» What the exercise asks: Please transcribe the data from the line with "At what (x,y)" up to and including the line with "Looking at the", leaving out the pictures.

» Dataset entries:

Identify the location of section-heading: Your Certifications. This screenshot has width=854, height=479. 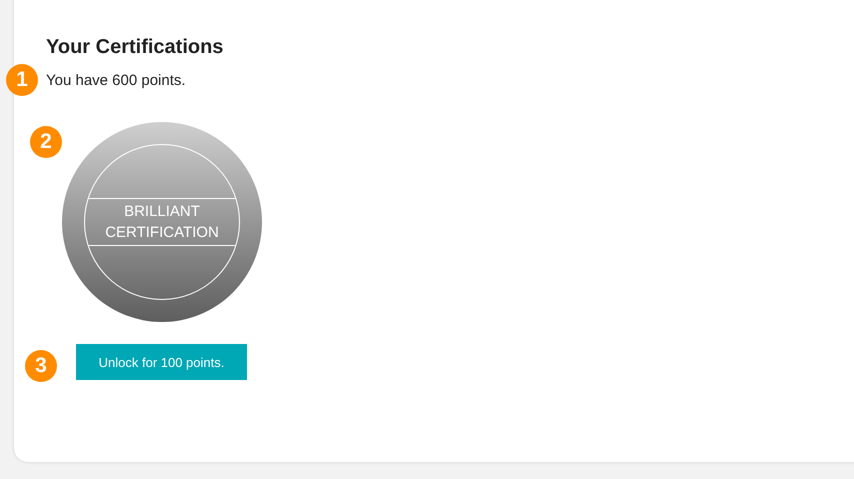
--
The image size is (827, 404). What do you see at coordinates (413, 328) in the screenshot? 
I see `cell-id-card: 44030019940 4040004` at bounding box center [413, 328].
* * *
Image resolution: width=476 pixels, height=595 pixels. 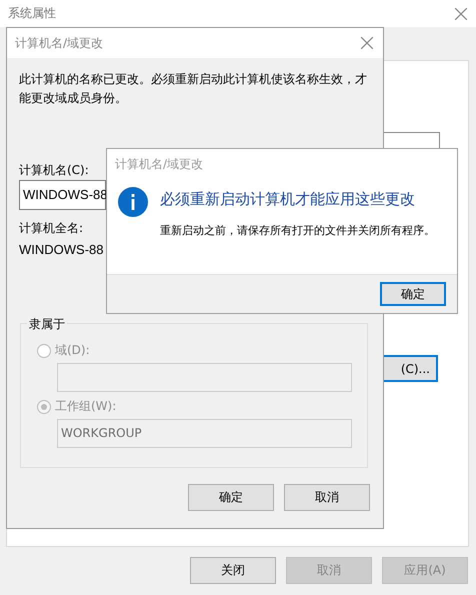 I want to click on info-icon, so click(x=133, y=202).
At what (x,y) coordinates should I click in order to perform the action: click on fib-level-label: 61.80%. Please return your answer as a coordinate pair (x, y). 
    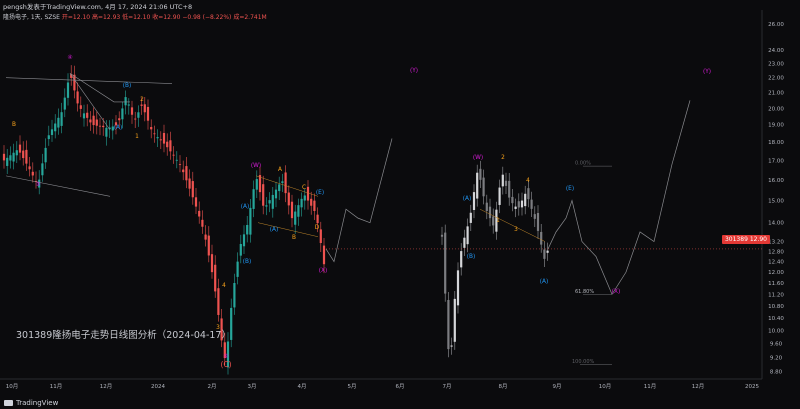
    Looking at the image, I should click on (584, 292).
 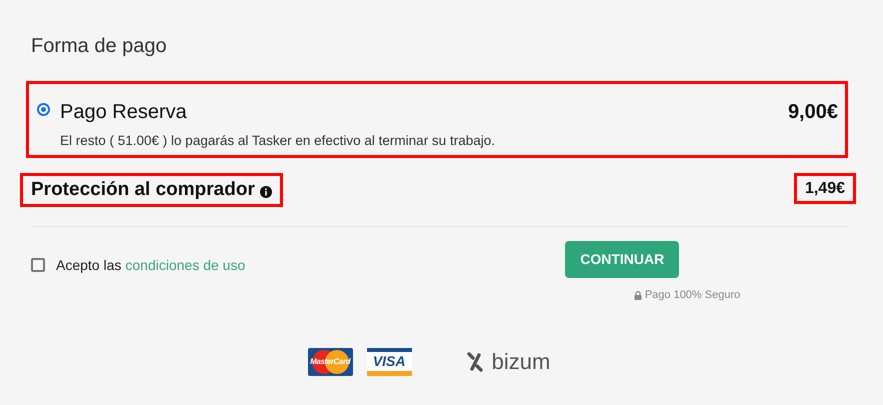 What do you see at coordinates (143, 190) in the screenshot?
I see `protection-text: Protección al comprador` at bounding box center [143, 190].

» Task result:
At what (x,y) coordinates should I click in order to perform the action: click on fib-level-label: 61.80%. Please return your answer as a coordinate pair (x, y). 
    Looking at the image, I should click on (584, 292).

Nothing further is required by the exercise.